A United Methodist pastor from Pennsylvania who presided over his son’s marriage to another man was stripped of his authority for thirty days this week and informed he will also be permanently stripped of his authority if he goes against any of the church’s laws during his suspension.
The same group of religious leaders that sentenced him on Monday of not abiding by the church’s rules also told him he must give up his authority if he can’t change his new affinity to the homosexual community to align with the rules from the church.
Frank Schaefer, who was proven guilty for doing the ceremony at his child’s marriage in Massachusetts, said to the jury early this week that he won’t take back his statements and couldn’t promise he would refrain from performing gay wedding ceremonies. He’s prepared to lose his authority after the suspension.
Instead of asking for forgiveness, the religious leader continued on.
The religious community “needs to stop judging people based on their sexual orientation,” he said to the court. “We have to stop the hate speech. We have to stop treating them as second-class Christians.”
After the jury announced its decision, the pastor’s followers began flipping over seats in the courthouse — in an attempt to depict the story of Jesus turning over the tables of the cash exchangers in the Bible — and had an unplanned religious service.
His trial restarted discussion in the countries biggest mainstream Protestant section over religious rules on gays and gay marriage. The section allows gay and lesbian people, but it doesn’t allow the act of being gay as “incompatible with Christian teaching.”
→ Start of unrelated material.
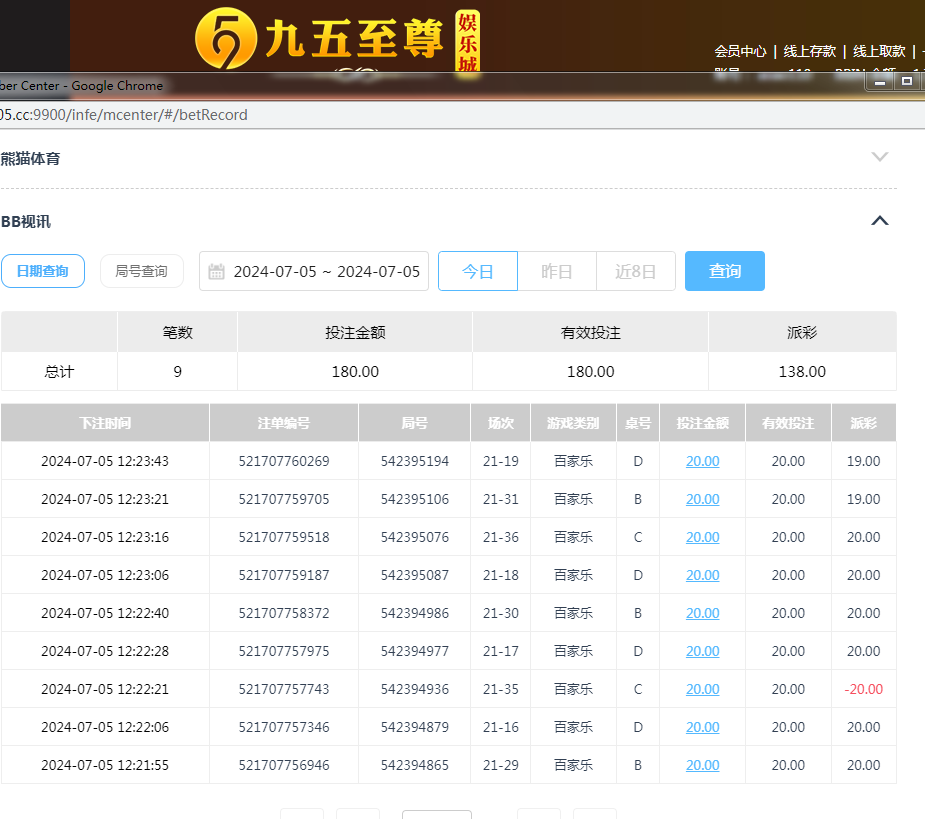Expand the 熊猫体育 section
The width and height of the screenshot is (925, 819).
[879, 157]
The religious leader wore a rainbow cloth when he was on the witness stand and said to the court that it was a symbol of his continued support to gays.
“I will never be silent again,” he announced, when some of his people cried in the courtroom. “This is what I have to do.”
One fellow, who initially reported the issue, was angered. The lifelong military man was raised in the Methodist church that Schaefer was in charge of.
“Frank Schaefer sat here and openly rebuked the United Methodist Church, its policies, standards and doctrines,” he announced when he was on the witness stand. “He should no longer be in service as a minister of the United Methodist Church, not at Iona, not anywhere else.”
In the first part of the week, the church’s lawyer questioned past members of the church who said his actions separated the church members, and experts who said the sentence should be seen as a preventative measure to other similar thinking church members.
One member remarked their family departed from his church because they didn’t want to be “subjected to the preaching and teaching.”
“To me, it wasn’t a good Christian example for ministers to say it’s OK to break the rules of your church,” they remarked.
The reverend, who is a leader in a United Methodist group on sexuality and abortion, said that religious rules make it so that court members have to “openly deny” him so that other members will reconsider before going against it.
Schaefer said he did the marriage ceremony from his heart, not a yearning to go against church rules on being gay.
However Tuesday’s court showed that he has changed his decision.
“I have to minister to those who hurt and that’s what I’m doing,” he said.